What is required -
Starting at the first entry below, repeat all the data word for word and drop the pictures.

Stored records:
- Opening Delimiter -

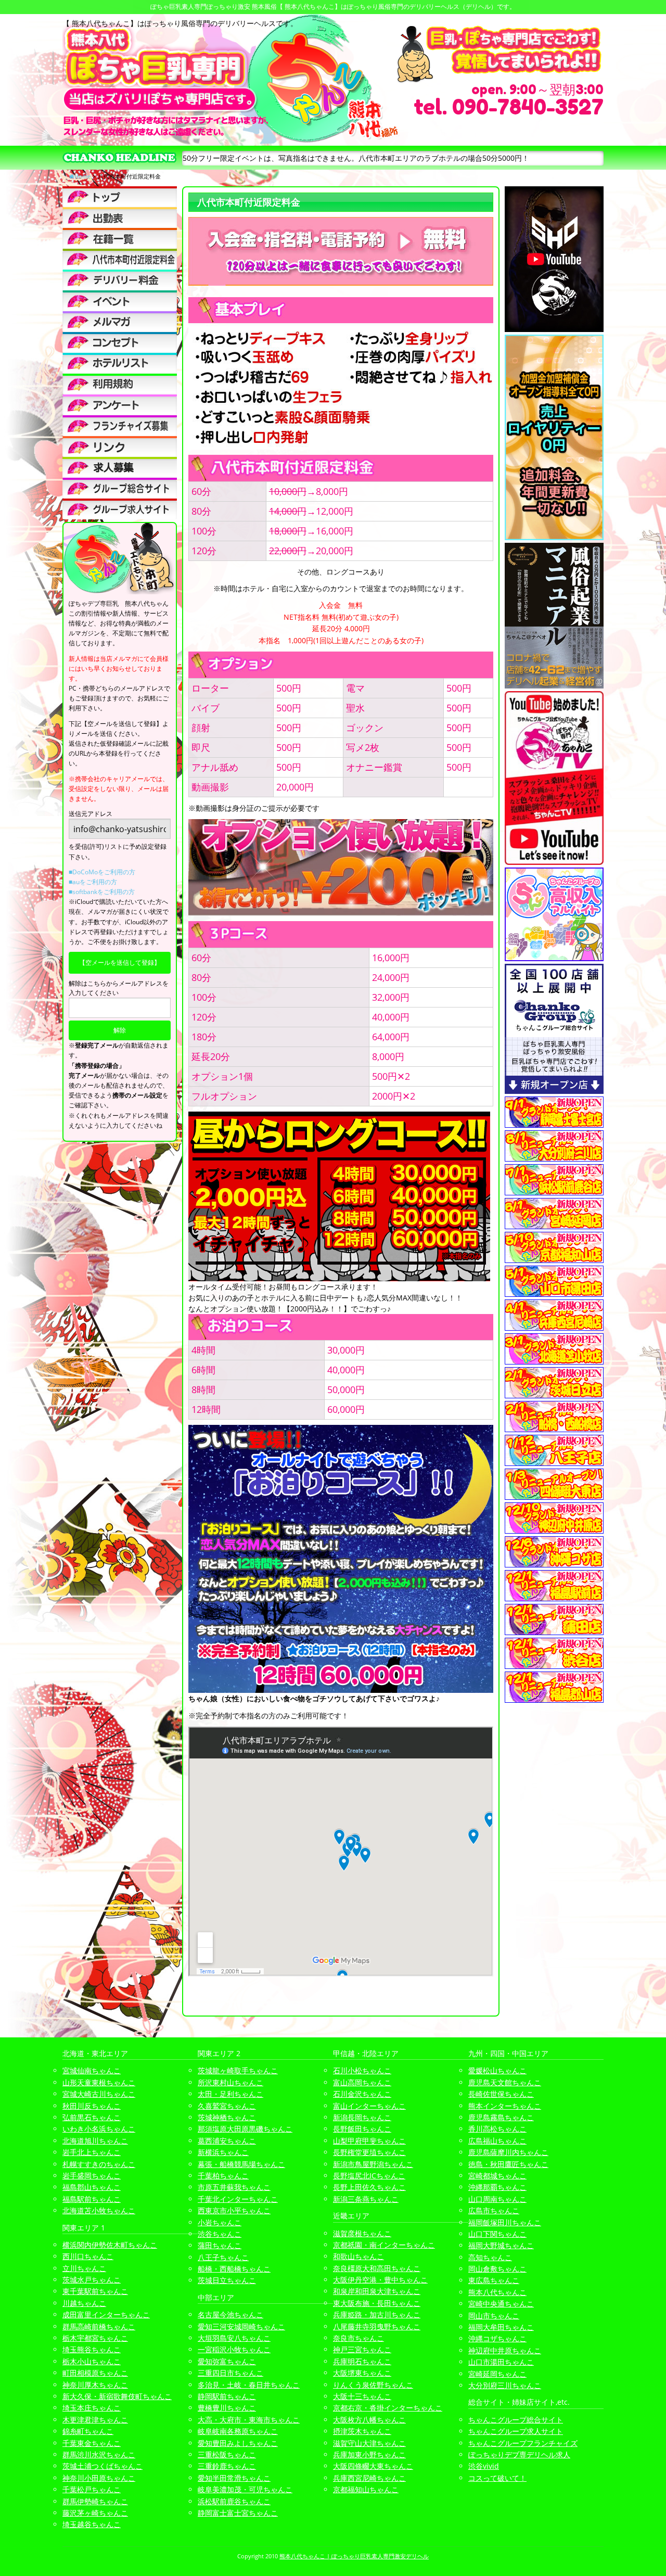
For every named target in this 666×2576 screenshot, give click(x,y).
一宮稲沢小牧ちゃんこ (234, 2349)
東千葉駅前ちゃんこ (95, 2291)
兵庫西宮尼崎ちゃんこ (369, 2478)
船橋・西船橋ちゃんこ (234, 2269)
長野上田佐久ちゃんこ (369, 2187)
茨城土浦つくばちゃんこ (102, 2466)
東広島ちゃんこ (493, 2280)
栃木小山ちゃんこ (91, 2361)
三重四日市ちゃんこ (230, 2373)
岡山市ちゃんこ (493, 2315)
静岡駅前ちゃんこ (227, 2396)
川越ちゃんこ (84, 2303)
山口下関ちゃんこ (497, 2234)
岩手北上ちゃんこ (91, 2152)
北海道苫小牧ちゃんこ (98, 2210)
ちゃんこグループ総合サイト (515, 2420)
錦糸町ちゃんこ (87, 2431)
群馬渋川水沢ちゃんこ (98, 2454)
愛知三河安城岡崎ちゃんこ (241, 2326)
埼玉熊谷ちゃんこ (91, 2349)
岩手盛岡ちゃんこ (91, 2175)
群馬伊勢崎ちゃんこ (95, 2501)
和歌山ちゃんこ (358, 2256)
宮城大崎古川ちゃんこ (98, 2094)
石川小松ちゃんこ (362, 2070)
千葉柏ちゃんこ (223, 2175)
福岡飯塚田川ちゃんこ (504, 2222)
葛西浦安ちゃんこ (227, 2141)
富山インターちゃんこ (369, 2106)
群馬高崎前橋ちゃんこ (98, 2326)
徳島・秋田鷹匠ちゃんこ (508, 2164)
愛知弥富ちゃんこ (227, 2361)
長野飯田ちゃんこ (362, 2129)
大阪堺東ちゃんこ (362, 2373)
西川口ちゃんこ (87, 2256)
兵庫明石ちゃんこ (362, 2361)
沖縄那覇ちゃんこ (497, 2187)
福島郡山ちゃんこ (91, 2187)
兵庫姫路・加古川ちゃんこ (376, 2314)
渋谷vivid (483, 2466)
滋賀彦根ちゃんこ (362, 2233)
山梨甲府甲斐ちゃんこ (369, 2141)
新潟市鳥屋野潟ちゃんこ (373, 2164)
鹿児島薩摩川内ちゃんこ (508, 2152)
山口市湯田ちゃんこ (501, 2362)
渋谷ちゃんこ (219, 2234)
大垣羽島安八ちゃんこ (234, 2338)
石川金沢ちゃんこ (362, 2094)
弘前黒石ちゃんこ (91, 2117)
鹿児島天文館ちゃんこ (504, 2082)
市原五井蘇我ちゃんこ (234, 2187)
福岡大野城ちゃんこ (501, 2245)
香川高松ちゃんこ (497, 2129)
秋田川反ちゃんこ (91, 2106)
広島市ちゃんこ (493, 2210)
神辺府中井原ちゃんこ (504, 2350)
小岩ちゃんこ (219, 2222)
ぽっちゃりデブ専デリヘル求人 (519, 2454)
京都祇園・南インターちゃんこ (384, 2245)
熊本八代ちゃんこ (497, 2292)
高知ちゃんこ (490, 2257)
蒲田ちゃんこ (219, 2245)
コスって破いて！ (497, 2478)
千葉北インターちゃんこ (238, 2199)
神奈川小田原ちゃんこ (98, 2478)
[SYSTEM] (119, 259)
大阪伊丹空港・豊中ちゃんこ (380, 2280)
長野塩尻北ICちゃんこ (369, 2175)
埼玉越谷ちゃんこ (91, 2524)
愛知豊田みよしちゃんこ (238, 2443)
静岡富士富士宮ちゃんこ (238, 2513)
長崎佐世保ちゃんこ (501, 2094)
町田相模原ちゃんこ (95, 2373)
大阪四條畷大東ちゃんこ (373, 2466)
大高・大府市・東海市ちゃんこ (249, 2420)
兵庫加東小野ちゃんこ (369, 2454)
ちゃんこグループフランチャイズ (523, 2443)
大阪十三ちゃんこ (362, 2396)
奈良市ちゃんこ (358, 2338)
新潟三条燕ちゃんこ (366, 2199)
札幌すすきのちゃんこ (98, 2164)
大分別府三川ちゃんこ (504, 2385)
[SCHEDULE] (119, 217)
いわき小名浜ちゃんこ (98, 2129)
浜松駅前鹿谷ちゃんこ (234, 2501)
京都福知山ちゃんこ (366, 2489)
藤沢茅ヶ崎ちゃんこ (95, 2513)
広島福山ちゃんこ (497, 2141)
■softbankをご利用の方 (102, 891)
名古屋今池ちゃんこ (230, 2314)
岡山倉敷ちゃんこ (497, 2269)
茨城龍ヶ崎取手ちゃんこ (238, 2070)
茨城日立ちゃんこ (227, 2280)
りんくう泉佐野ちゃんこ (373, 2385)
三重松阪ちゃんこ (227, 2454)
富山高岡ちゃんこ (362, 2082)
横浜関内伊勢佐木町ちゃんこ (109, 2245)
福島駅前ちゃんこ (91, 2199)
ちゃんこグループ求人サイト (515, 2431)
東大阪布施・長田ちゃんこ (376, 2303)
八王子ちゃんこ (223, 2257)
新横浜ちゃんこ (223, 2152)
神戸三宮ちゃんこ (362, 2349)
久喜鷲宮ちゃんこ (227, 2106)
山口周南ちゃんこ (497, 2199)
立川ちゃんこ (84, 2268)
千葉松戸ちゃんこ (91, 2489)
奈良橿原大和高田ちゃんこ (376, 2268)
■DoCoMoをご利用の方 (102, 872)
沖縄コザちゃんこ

- Closing Delimiter -

Completed exercise -
For every named target in this 666×2576 screenshot, give click(x,y).
一宮稲沢小牧ちゃんこ (234, 2349)
東千葉駅前ちゃんこ (95, 2291)
兵庫西宮尼崎ちゃんこ (369, 2478)
船橋・西船橋ちゃんこ (234, 2269)
長野上田佐久ちゃんこ (369, 2187)
茨城土浦つくばちゃんこ (102, 2466)
東広島ちゃんこ (493, 2280)
栃木小山ちゃんこ (91, 2361)
三重四日市ちゃんこ (230, 2373)
岡山市ちゃんこ (493, 2315)
静岡駅前ちゃんこ (227, 2396)
川越ちゃんこ (84, 2303)
山口下関ちゃんこ (497, 2234)
岩手北上ちゃんこ (91, 2152)
北海道苫小牧ちゃんこ (98, 2210)
ちゃんこグループ総合サイト (515, 2420)
錦糸町ちゃんこ (87, 2431)
群馬渋川水沢ちゃんこ (98, 2454)
愛知三河安城岡崎ちゃんこ (241, 2326)
埼玉熊谷ちゃんこ (91, 2349)
岩手盛岡ちゃんこ (91, 2175)
群馬伊勢崎ちゃんこ (95, 2501)
和歌山ちゃんこ (358, 2256)
宮城大崎古川ちゃんこ (98, 2094)
石川小松ちゃんこ (362, 2070)
千葉柏ちゃんこ (223, 2175)
福岡飯塚田川ちゃんこ (504, 2222)
葛西浦安ちゃんこ (227, 2141)
富山インターちゃんこ (369, 2106)
群馬高崎前橋ちゃんこ (98, 2326)
徳島・秋田鷹匠ちゃんこ (508, 2164)
愛知弥富ちゃんこ (227, 2361)
長野飯田ちゃんこ (362, 2129)
大阪堺東ちゃんこ (362, 2373)
西川口ちゃんこ (87, 2256)
兵庫明石ちゃんこ (362, 2361)
沖縄那覇ちゃんこ (497, 2187)
福島郡山ちゃんこ (91, 2187)
兵庫姫路・加古川ちゃんこ (376, 2314)
渋谷vivid (483, 2466)
滋賀彦根ちゃんこ (362, 2233)
山梨甲府甲斐ちゃんこ (369, 2141)
新潟市鳥屋野潟ちゃんこ (373, 2164)
鹿児島薩摩川内ちゃんこ (508, 2152)
山口市湯田ちゃんこ (501, 2362)
渋谷ちゃんこ (219, 2234)
大垣羽島安八ちゃんこ (234, 2338)
石川金沢ちゃんこ (362, 2094)
弘前黒石ちゃんこ (91, 2117)
鹿児島天文館ちゃんこ (504, 2082)
市原五井蘇我ちゃんこ (234, 2187)
福岡大野城ちゃんこ (501, 2245)
香川高松ちゃんこ (497, 2129)
秋田川反ちゃんこ (91, 2106)
広島市ちゃんこ (493, 2210)
神辺府中井原ちゃんこ (504, 2350)
小岩ちゃんこ (219, 2222)
ぽっちゃりデブ専デリヘル求人 (519, 2454)
京都祇園・南インターちゃんこ (384, 2245)
熊本八代ちゃんこ (497, 2292)
高知ちゃんこ (490, 2257)
蒲田ちゃんこ (219, 2245)
コスって破いて！ (497, 2478)
千葉北インターちゃんこ (238, 2199)
神奈川小田原ちゃんこ (98, 2478)
[SYSTEM] (119, 259)
大阪伊丹空港・豊中ちゃんこ (380, 2280)
長野塩尻北ICちゃんこ (369, 2175)
埼玉越谷ちゃんこ (91, 2524)
愛知豊田みよしちゃんこ (238, 2443)
静岡富士富士宮ちゃんこ (238, 2513)
長崎佐世保ちゃんこ (501, 2094)
町田相模原ちゃんこ (95, 2373)
大阪四條畷大東ちゃんこ (373, 2466)
大高・大府市・東海市ちゃんこ (249, 2420)
兵庫加東小野ちゃんこ (369, 2454)
ちゃんこグループフランチャイズ (523, 2443)
大阪十三ちゃんこ (362, 2396)
奈良市ちゃんこ (358, 2338)
新潟三条燕ちゃんこ (366, 2199)
札幌すすきのちゃんこ (98, 2164)
大分別府三川ちゃんこ (504, 2385)
[SCHEDULE] (119, 217)
いわき小名浜ちゃんこ (98, 2129)
浜松駅前鹿谷ちゃんこ (234, 2501)
京都福知山ちゃんこ (366, 2489)
藤沢茅ヶ崎ちゃんこ (95, 2513)
広島福山ちゃんこ (497, 2141)
■softbankをご利用の方 (102, 891)
名古屋今池ちゃんこ (230, 2314)
岡山倉敷ちゃんこ (497, 2269)
茨城龍ヶ崎取手ちゃんこ (238, 2070)
茨城日立ちゃんこ (227, 2280)
りんくう泉佐野ちゃんこ (373, 2385)
三重松阪ちゃんこ (227, 2454)
富山高岡ちゃんこ (362, 2082)
横浜関内伊勢佐木町ちゃんこ (109, 2245)
福島駅前ちゃんこ (91, 2199)
ちゃんこグループ求人サイト (515, 2431)
東大阪布施・長田ちゃんこ (376, 2303)
八王子ちゃんこ (223, 2257)
新横浜ちゃんこ (223, 2152)
神戸三宮ちゃんこ (362, 2349)
久喜鷲宮ちゃんこ (227, 2106)
山口周南ちゃんこ (497, 2199)
立川ちゃんこ (84, 2268)
千葉松戸ちゃんこ (91, 2489)
奈良橿原大和高田ちゃんこ (376, 2268)
■DoCoMoをご利用の方 (102, 872)
沖縄コザちゃんこ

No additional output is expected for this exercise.